A heap buffer overflow in the WebCodecs component of Google Chrome allows an attacker who can serve a crafted HTML page to write outside the bounds of allocated memory. The flaw is rooted in the improper handling of buffer sizes (CWE-122 and CWE-787) and can lead to arbitrary code execution, denial of service, or other memory corruption. The vulnerability is classified as high severity by Chromium security. The impact, if successfully exploited, could compromise the confidentiality, integrity, and availability of the affected system. The attacker would gain control over the memory used by Chrome, potentially allowing execution of arbitrary code with the privileges of the browser process.

Affected systems are installations of Google Chrome running any operating system before version 145.0.7632.159. This includes Windows, macOS, and Linux distributions that use the official Chrome binary. Users who continue to use older Chrome releases are exposed to the risk until they upgrade to a patched version.

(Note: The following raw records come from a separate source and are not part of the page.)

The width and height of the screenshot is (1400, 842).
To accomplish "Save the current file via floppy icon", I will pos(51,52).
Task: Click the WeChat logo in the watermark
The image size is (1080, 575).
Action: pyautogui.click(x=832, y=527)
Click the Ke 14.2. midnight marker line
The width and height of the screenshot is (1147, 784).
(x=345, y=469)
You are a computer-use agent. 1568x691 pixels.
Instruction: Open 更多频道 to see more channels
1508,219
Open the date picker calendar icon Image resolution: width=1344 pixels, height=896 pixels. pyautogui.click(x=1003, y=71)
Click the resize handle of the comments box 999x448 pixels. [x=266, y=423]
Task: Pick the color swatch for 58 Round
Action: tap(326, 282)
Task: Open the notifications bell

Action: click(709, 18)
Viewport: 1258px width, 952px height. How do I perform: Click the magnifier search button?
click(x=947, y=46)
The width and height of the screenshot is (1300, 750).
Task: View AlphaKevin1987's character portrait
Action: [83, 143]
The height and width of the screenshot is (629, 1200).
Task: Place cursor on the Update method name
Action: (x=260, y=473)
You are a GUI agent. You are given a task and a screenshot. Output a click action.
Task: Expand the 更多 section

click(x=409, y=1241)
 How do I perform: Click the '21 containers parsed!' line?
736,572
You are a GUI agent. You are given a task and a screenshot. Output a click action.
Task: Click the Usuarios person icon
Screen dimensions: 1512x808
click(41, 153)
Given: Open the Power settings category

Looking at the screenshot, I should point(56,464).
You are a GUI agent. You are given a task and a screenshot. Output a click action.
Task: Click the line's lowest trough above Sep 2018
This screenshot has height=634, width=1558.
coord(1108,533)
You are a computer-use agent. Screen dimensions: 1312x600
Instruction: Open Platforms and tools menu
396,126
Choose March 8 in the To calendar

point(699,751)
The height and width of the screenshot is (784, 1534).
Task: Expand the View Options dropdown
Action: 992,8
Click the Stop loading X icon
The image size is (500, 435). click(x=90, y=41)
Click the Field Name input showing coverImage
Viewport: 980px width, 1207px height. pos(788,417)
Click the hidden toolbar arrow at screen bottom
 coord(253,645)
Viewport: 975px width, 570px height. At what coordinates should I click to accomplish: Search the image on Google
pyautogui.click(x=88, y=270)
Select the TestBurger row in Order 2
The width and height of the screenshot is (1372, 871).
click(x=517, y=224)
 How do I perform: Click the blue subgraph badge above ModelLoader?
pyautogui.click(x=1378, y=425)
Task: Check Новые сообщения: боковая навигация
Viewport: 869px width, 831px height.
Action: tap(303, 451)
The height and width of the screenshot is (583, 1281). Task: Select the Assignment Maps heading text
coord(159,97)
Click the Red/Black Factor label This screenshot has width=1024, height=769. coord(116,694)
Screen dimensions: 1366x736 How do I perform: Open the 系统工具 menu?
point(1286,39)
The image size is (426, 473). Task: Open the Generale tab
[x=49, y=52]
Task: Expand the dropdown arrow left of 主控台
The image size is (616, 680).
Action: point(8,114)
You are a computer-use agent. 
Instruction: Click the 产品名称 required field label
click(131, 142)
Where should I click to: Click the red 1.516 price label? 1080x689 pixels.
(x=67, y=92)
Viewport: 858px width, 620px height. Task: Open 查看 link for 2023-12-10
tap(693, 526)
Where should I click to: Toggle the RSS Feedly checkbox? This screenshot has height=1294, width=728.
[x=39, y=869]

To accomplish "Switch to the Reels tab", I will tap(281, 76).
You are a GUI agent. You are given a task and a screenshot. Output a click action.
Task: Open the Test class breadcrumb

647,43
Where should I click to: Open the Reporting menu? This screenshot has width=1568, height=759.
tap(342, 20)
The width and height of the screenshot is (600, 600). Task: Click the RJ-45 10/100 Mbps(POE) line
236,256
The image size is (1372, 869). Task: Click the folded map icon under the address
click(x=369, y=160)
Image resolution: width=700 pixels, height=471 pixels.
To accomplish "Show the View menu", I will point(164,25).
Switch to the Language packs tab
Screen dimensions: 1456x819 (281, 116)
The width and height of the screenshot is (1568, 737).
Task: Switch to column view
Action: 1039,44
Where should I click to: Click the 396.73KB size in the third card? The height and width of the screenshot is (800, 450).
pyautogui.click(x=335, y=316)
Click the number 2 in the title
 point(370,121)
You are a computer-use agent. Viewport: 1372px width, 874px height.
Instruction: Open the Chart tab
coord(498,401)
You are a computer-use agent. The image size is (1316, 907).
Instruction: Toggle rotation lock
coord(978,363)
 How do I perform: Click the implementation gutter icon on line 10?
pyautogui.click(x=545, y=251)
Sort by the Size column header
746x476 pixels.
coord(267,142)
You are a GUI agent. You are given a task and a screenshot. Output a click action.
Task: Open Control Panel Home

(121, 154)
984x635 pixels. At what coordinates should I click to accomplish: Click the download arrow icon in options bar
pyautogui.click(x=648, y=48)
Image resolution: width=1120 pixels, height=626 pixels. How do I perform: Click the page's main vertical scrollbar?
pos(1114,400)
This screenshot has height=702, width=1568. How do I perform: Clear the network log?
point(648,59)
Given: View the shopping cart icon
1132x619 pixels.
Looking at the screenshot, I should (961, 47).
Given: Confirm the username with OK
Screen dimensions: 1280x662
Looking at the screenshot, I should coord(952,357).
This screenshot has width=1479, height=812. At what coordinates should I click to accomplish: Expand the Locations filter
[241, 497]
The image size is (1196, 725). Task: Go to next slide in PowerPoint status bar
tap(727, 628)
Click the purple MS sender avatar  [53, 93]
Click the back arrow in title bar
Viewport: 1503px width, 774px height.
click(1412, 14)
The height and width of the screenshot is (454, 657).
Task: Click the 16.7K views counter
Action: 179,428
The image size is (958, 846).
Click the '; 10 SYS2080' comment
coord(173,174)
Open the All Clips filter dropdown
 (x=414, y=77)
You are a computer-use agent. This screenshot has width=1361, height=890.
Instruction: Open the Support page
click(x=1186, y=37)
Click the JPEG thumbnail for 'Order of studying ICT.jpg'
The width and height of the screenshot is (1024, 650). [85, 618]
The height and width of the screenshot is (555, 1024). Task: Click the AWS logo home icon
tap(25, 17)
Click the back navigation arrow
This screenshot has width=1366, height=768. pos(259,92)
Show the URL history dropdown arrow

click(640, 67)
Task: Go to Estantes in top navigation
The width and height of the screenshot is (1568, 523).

The CVSS base score of 8.8 indicates high severity. However, the EPSS score is less than 1 %, suggesting that, at present, the likelihood of exploitation is low. The vulnerability is not listed in the CISA KEV catalog, further indicating that a known exploit has not been observed in the wild. The likely attack vector is a remote attacker delivering a malicious web page to a user who opens the page in a vulnerable Chrome browser. Successful exploitation requires the user to visit the malicious page and for the browser to process it, exploiting the WebCodecs component’s memory management flaw.